■ Exercise:
A word-for-word copy is needed of the line containing "Task: Click the Счета и кассы bank icon" and every line after it through the end of the records below, leaving out all pictures.

■ Supplied material:
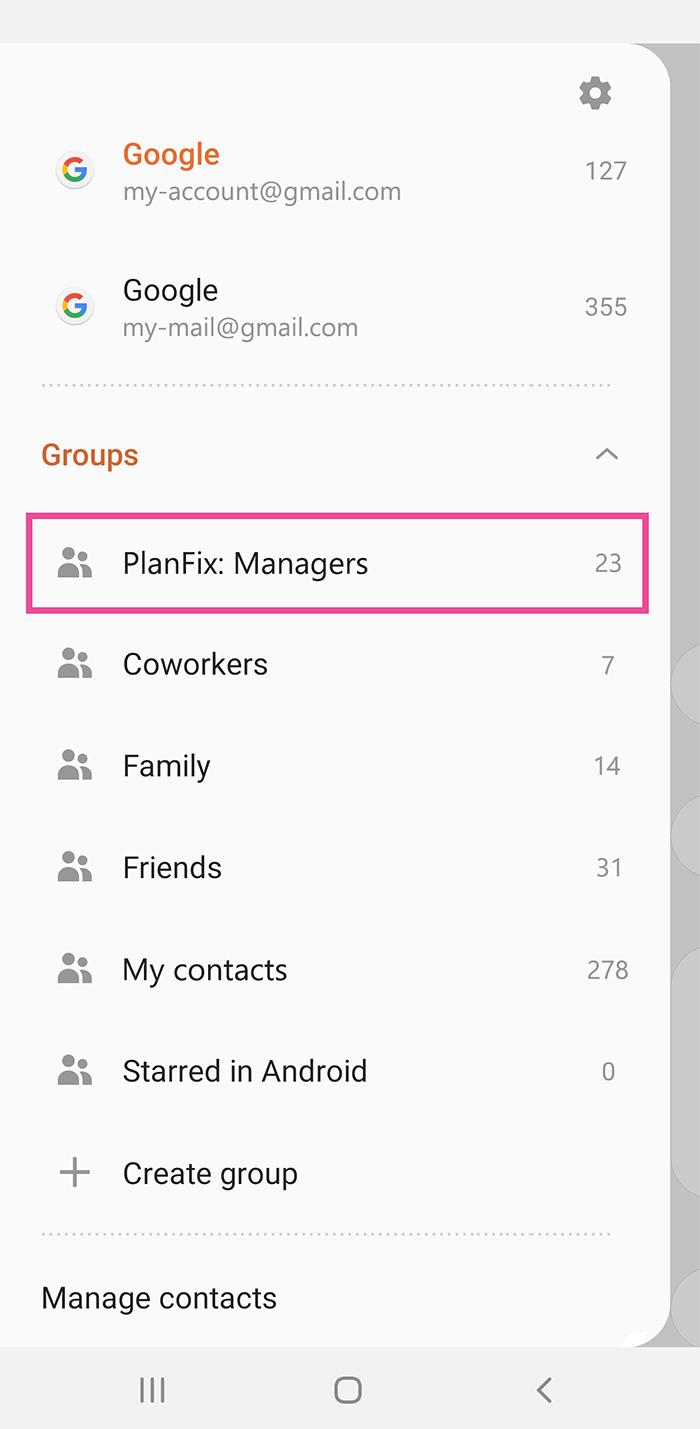Click the Family group people icon
The height and width of the screenshot is (1429, 700).
[x=75, y=766]
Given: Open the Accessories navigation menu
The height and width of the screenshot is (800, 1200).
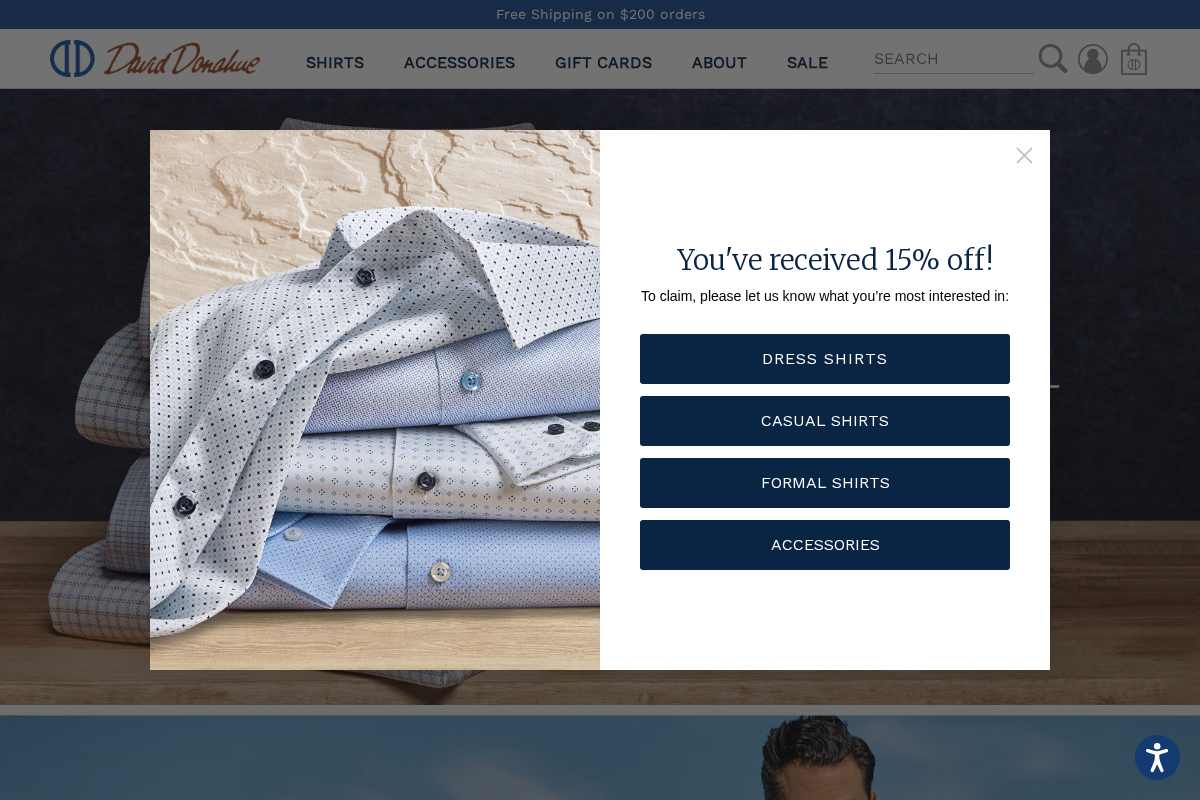Looking at the screenshot, I should click(459, 63).
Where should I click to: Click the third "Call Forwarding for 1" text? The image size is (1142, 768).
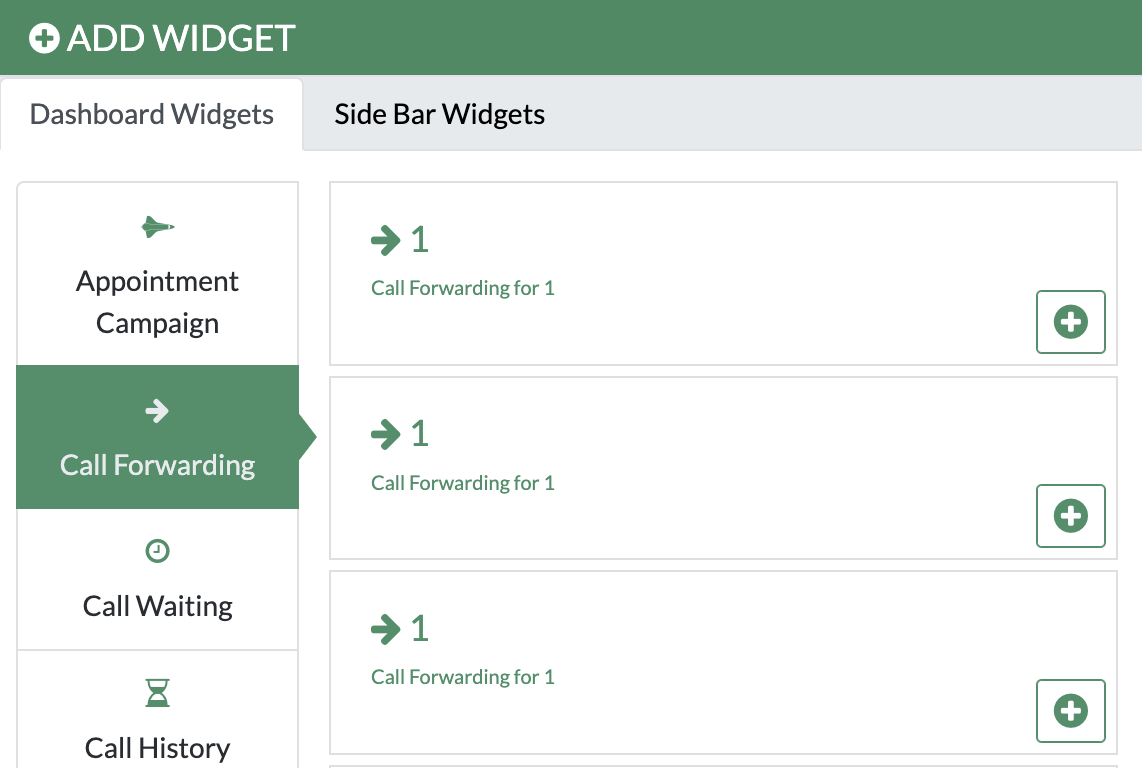point(462,677)
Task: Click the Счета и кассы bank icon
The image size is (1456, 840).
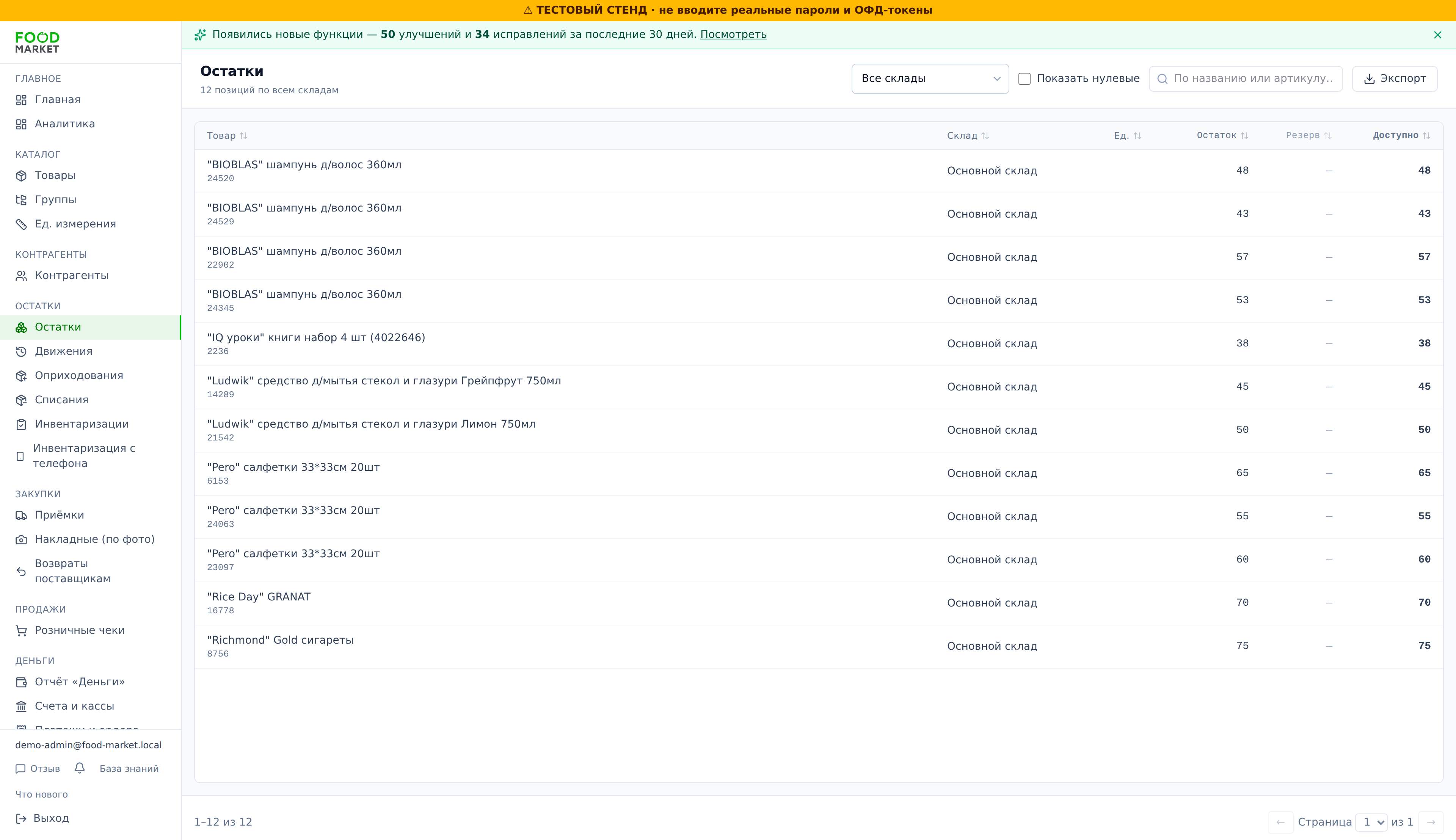Action: tap(21, 706)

■ Result for this task:
Task: Click the Счета и кассы bank icon
The image size is (1456, 840).
Action: tap(21, 706)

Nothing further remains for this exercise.